» **READING PASSAGE**:
——————
I'm always leery of these "this other guys code was a mess" comments. Certainly it's sometimes (mostly?) true, but "messy" is in the eye of the beholder.

For example, I tend to use lots of temporary variables where they probably aren't needed. I've gotten negative feedback on that. I think, however, that they make the code more maintainable:

# crypt the password my @chars=(a..z,A..Z,0..9,'.','/'); my $salt= $chars[rand(@chars)] . $chars[rand(@chars)]; my $crypted=crypt($password,$salt);
Now, the @chars and $salt variables aren't really needed, and I could have done something like:
my $crypted = crypt( $password, join( '', ('.', '/', 0..9, 'A'..'Z', 'a'..'z')[rand 64, rand 64]));
which is more compact, but less readable, IMO.

I've also gotten negative feedback on code reviews for overly defensive programming, which again, adds lines of code and generally makes for more "mess". ( additional eval blocks, lots of defined() calls, etc).
——————
» **LISTED ENTRIES**:
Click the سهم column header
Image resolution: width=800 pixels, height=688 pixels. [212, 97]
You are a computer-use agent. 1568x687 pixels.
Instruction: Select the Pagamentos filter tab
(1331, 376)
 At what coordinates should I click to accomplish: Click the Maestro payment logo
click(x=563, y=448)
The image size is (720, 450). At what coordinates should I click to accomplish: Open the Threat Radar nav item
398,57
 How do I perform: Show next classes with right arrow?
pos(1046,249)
——————
» **WHAT THIS TASK INVOLVES**:
Reproduce verbatim the part of the comment about messy code from "For example, I" to "defined() calls, etc).".

» **EXERCISE OUTPUT**:
For example, I tend to use lots of temporary variables where they probably aren't needed. I've gotten negative feedback on that. I think, however, that they make the code more maintainable:

# crypt the password my @chars=(a..z,A..Z,0..9,'.','/'); my $salt= $chars[rand(@chars)] . $chars[rand(@chars)]; my $crypted=crypt($password,$salt);
Now, the @chars and $salt variables aren't really needed, and I could have done something like:
my $crypted = crypt( $password, join( '', ('.', '/', 0..9, 'A'..'Z', 'a'..'z')[rand 64, rand 64]));
which is more compact, but less readable, IMO.

I've also gotten negative feedback on code reviews for overly defensive programming, which again, adds lines of code and generally makes for more "mess". ( additional eval blocks, lots of defined() calls, etc).